THE DATA Start Marker
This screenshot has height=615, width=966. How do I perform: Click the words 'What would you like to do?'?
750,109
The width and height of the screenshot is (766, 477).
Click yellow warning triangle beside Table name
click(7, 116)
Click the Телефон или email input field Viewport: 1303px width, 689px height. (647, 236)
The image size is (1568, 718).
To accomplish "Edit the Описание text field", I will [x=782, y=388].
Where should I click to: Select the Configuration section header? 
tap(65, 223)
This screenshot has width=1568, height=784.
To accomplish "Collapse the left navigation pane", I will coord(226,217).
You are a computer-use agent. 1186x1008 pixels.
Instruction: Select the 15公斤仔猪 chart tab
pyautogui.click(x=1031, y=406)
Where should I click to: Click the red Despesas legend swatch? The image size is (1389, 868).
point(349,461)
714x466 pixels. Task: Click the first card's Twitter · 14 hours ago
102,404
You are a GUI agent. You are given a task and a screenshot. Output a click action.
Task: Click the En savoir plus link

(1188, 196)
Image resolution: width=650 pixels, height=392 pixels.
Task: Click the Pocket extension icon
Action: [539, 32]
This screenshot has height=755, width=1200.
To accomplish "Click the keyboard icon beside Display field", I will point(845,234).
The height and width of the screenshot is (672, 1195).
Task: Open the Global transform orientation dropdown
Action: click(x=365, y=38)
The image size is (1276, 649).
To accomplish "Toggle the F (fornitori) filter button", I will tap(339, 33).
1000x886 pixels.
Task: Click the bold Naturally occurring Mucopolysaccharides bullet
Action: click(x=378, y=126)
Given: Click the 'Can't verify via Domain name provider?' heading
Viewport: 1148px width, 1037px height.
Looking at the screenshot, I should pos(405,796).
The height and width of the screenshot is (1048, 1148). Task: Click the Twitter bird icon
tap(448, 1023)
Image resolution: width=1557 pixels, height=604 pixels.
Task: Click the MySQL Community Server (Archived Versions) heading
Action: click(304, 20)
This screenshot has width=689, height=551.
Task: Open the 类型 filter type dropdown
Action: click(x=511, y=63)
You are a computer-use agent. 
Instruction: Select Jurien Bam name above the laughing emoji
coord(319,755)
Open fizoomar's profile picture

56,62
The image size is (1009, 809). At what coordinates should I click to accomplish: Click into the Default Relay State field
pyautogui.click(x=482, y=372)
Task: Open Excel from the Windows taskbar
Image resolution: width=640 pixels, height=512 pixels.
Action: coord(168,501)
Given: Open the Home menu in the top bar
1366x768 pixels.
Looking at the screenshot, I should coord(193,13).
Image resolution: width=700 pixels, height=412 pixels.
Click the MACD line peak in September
THE DATA End Marker
_ACTIVITY_. Take every line above that includes "computer" and list it.

_SOLUTION TO THE PROBLEM_.
You are a computer-use agent. 1186x1008 pixels.
You are a computer-use agent. 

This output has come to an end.